What the task requires: Give again, word for word, the line holding "Task: Open Qualifying items link" and every line after it through the end of the data below. Omit pictures.

Extracted information:
-- -- --
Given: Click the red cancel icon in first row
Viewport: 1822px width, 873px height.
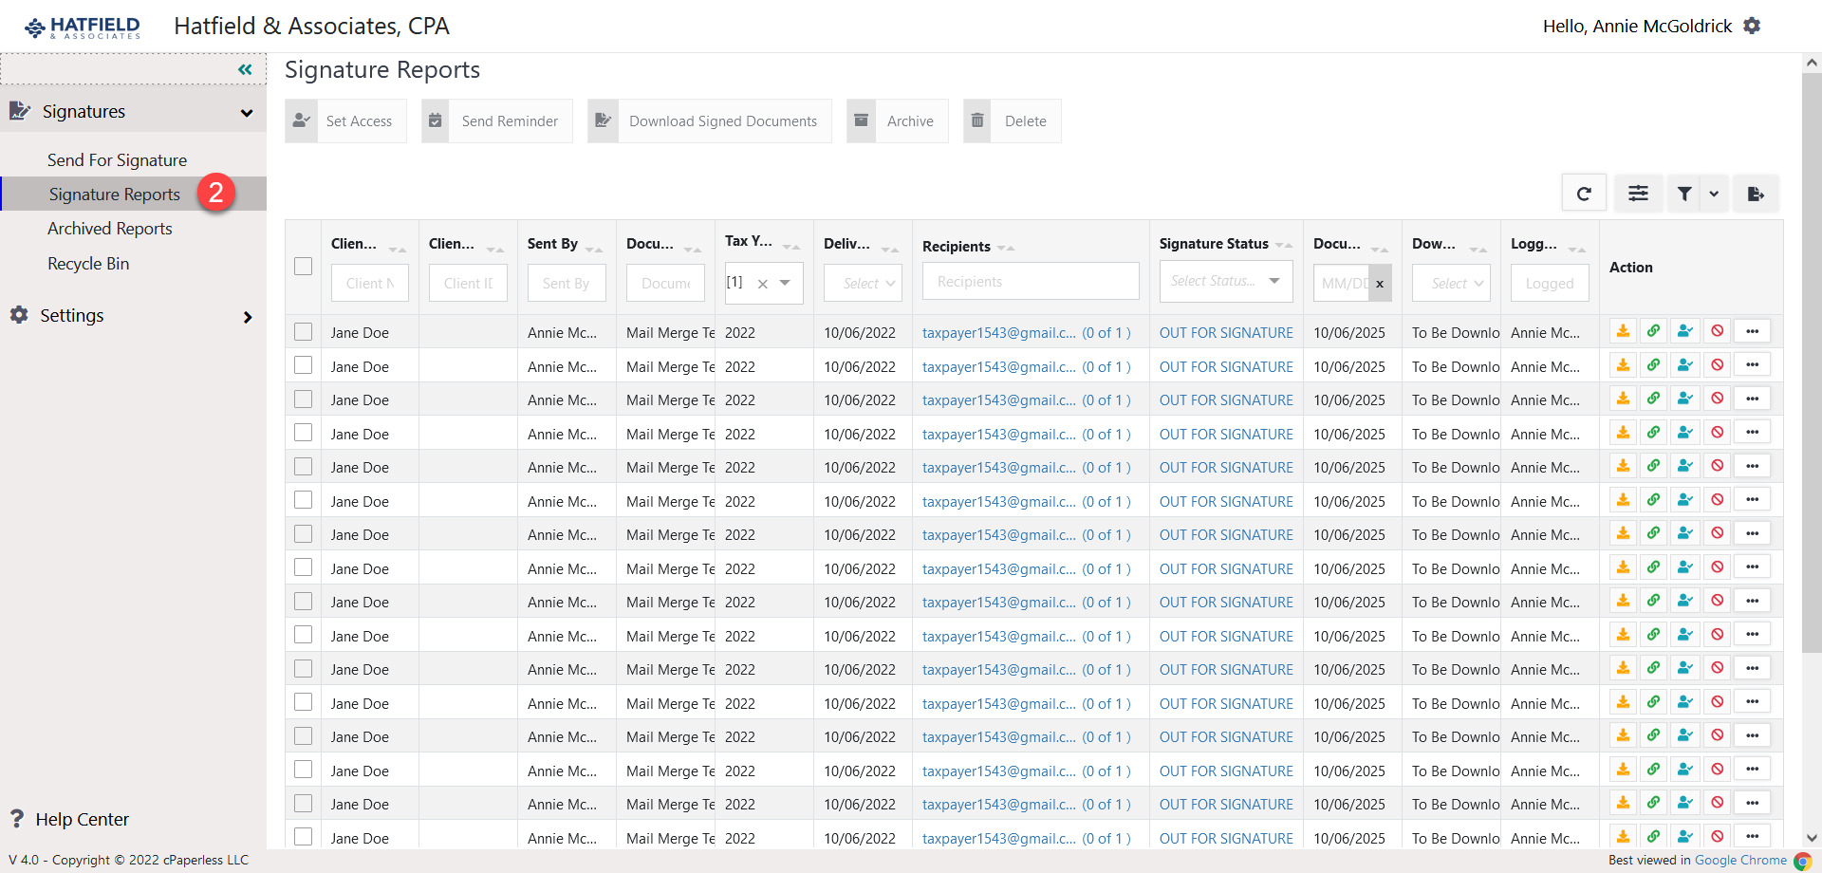Looking at the screenshot, I should (x=1718, y=331).
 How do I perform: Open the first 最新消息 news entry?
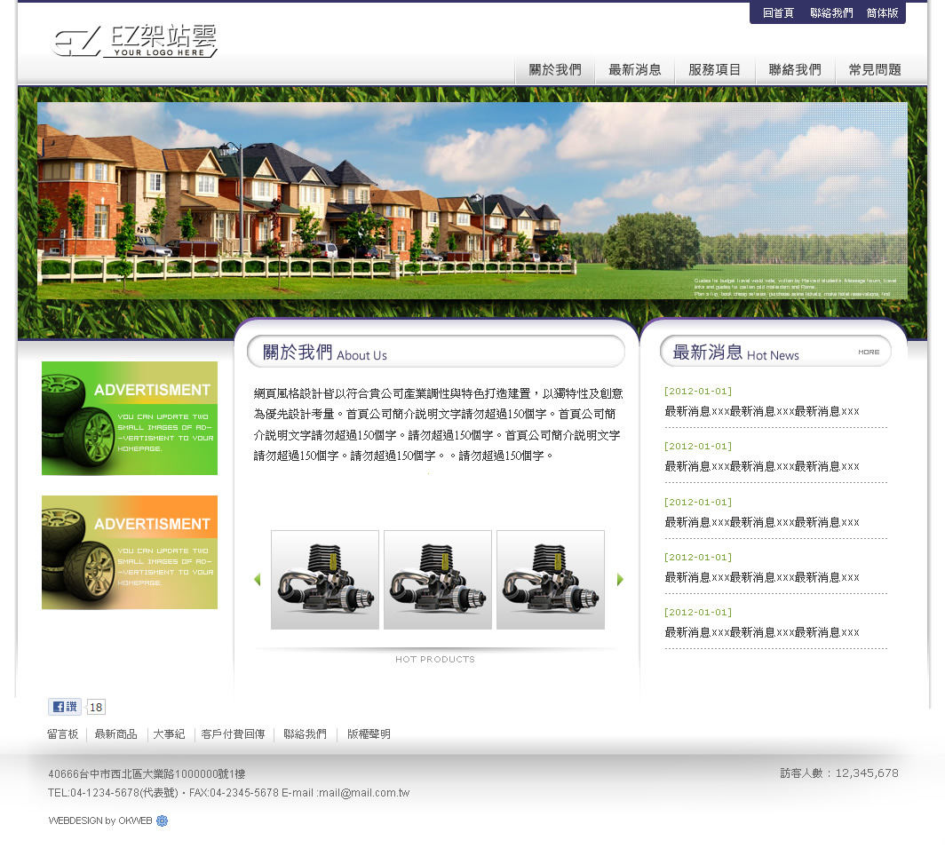pyautogui.click(x=762, y=411)
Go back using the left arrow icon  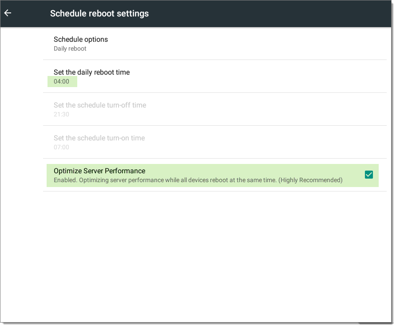tap(8, 13)
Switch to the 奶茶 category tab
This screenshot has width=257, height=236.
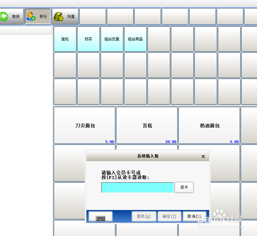(x=89, y=39)
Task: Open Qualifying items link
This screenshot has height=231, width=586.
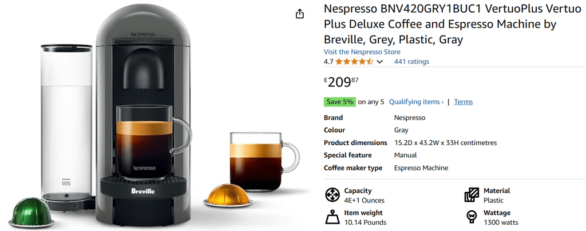Action: coord(417,102)
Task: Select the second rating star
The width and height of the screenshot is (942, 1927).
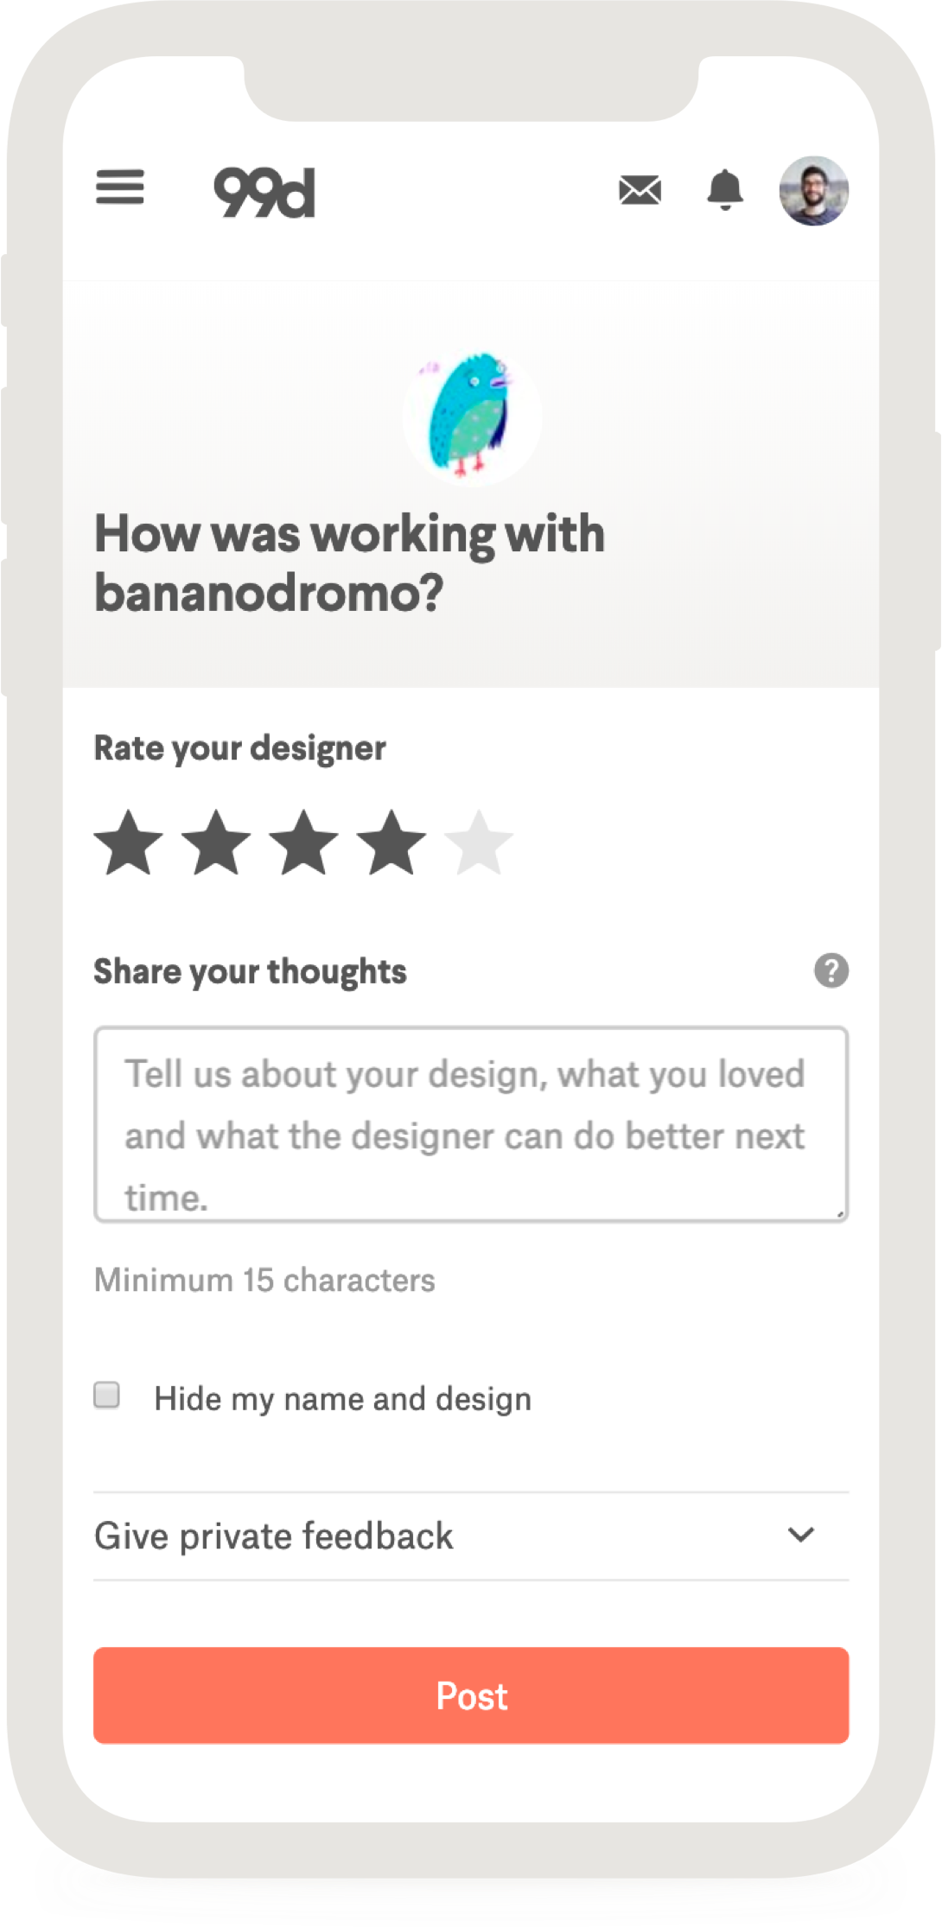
-- -- --
Reply:
Task: Open Qualifying items link
This screenshot has height=231, width=586.
Action: coord(417,102)
Task: Select the second rating star
The width and height of the screenshot is (942, 1927).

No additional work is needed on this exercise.